(Excerpted data Opens)

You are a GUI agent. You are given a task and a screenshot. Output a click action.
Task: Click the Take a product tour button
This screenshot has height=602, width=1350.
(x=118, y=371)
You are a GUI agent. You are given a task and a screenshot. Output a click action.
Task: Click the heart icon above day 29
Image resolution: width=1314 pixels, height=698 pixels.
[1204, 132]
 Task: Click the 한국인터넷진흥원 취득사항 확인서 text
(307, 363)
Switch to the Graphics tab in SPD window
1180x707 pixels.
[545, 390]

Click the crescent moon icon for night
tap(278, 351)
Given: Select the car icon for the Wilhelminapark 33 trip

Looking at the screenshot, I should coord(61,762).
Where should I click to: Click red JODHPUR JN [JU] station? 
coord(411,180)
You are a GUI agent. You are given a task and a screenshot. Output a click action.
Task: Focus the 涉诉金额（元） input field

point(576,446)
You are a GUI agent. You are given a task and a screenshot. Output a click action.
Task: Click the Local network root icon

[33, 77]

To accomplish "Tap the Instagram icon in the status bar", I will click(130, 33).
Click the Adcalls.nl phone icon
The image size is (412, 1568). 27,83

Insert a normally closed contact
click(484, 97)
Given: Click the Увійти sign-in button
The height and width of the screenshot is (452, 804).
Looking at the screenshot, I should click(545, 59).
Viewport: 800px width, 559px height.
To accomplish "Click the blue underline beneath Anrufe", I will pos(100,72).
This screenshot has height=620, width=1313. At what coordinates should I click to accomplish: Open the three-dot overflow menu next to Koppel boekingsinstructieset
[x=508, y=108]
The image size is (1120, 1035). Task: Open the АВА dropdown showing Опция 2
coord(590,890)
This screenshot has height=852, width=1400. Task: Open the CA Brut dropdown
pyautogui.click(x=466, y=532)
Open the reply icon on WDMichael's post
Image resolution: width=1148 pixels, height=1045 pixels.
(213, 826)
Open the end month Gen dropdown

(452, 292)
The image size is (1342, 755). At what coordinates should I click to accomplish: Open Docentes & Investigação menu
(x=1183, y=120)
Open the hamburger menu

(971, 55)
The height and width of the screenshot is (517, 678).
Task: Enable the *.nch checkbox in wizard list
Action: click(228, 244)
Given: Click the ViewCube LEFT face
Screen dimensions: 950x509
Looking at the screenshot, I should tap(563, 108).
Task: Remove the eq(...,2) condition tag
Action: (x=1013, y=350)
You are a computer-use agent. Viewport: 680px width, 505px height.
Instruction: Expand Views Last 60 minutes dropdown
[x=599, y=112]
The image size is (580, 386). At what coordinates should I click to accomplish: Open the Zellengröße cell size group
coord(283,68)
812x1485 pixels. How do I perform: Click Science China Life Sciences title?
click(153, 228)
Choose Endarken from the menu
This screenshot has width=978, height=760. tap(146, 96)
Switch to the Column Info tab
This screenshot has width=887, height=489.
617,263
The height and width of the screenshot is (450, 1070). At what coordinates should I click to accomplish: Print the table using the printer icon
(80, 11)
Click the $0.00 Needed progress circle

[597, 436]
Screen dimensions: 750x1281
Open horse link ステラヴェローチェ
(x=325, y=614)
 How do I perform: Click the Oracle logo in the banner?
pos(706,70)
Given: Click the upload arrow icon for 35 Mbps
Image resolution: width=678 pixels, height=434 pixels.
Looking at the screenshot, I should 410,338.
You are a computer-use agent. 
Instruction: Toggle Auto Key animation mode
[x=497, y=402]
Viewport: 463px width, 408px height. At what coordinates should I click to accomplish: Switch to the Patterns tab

(Excerpted data Closes)

The answer must be a single number: the count of lines in the data that contain the word "Viewport".

Reply - 3